Language selector

OHRC statement on Toronto Police Service announcement on race-based data collection findings

Page controls

June 16, 2022

Page content


On June 15, 2022, the Toronto Police Service acknowledged, based on its race-based data collection on use of force and strip searches, that it continues to disproportionately use force and other enforcement actions against Black communities, among others. The Toronto Police Service’s own analysis confirms the disproportionate use of force and enforcement actions against Black people that have also been identified by the Ontario Human Rights Commission (OHRC). This is a positive step.

Chief Ramer’s acknowledgement confirmed what Black communities have said for decades: that Black communities are disproportionately subject to use of force and other enforcement actions. For Black communities, the real test will now be the extent that discriminatory policing is demonstrably reduced or eliminated.

The OHRC is working on the final report of its public inquiry into anti-Black racism by the Toronto Police Service. Our final report, which is forthcoming, will make relevant findings, as well as recommendations for change.

The OHRC has indicated its willingness to work in collaboration with the Toronto Police Services Board and the Toronto Police Service to effect real change. As well, Chief Ramer stated that the Service and the Board have committed themselves to work with the OHRC to make needed changes. This, too, is a positive step.

The OHRC provides essential human rights expertise to assist in identifying what has to be done by the police, and when commenting on (and where necessary, improving upon) the calls to action already developed by the police. Our report will address issues that were raised during the questions to Chief Ramer yesterday: ensuring true and transparent accountability for discriminatory policing, including at the individual officer level; effectively measuring the impact of recommendations on policing performance; and addressing both systemic racism and individual acts of racism that do not exist in isolation but co-exist and overlap.

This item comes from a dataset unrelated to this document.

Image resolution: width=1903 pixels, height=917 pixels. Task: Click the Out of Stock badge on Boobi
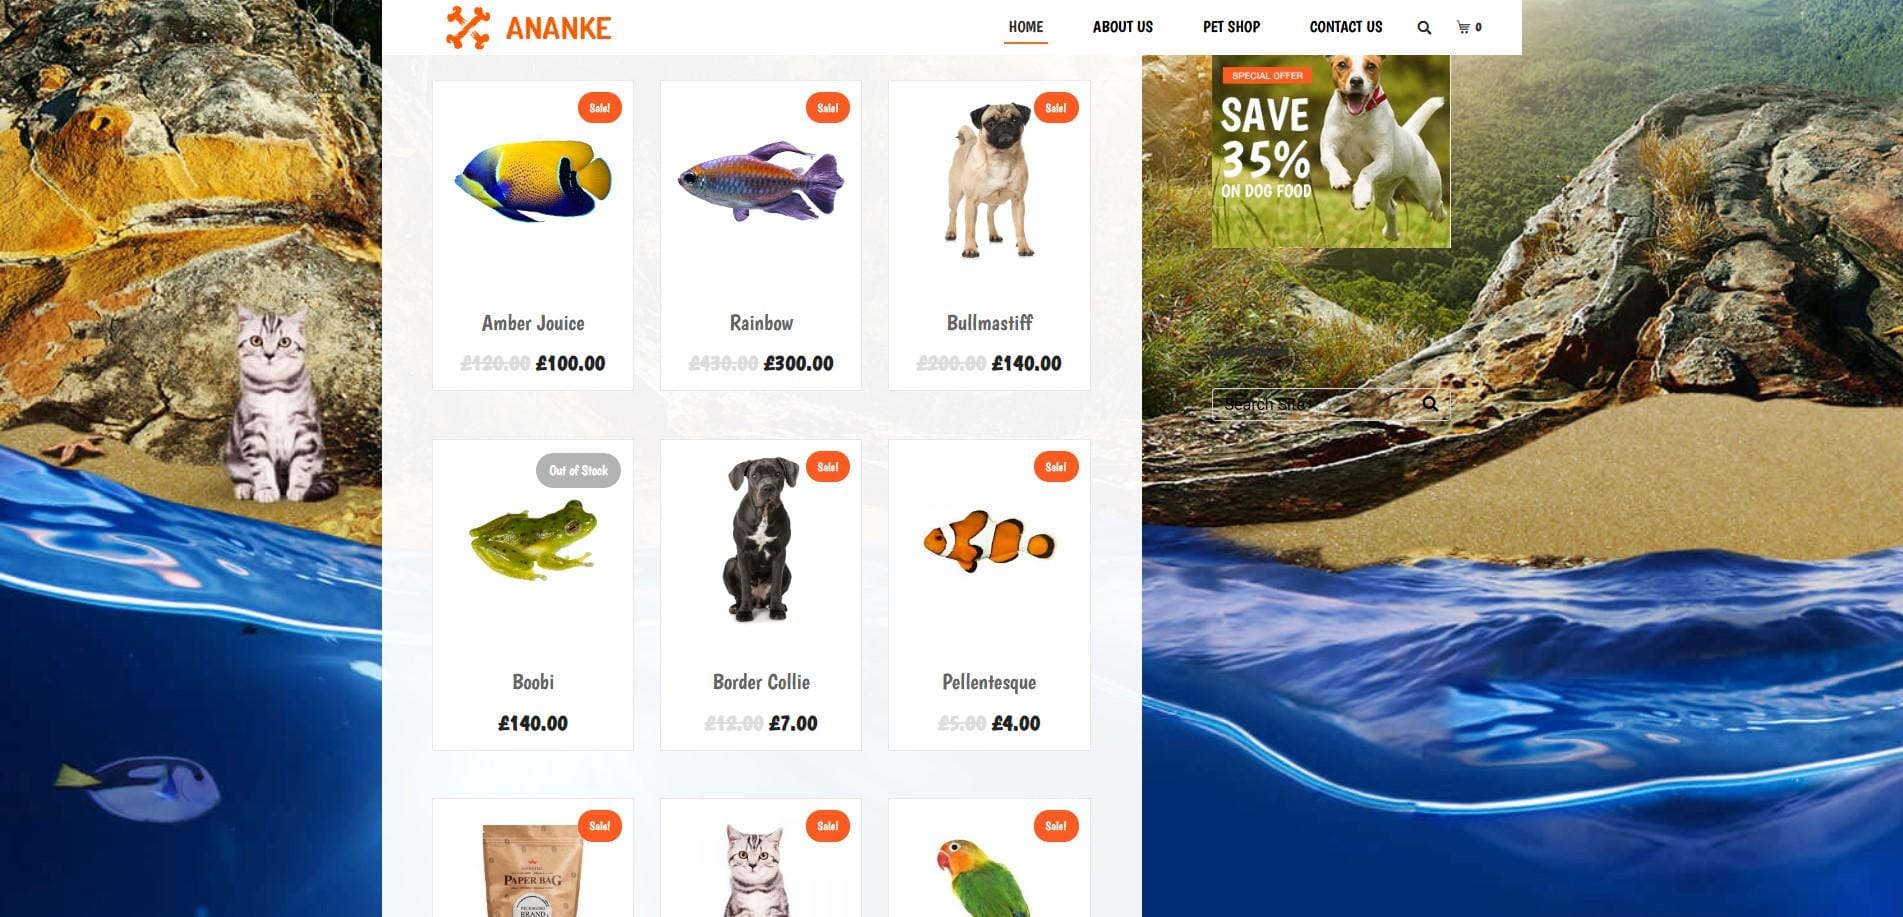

Another important acknowledgement made by the police, based on its analysis, is a fact also well known to Black communities: even accounting for any differences in levels of police interactions across racial groups, Black community members are still disproportionately the victims of use of force.  

The OHRC looks forward to its continuing, active participation in ensuring that racial discrimination in policing against Black people is rooted out.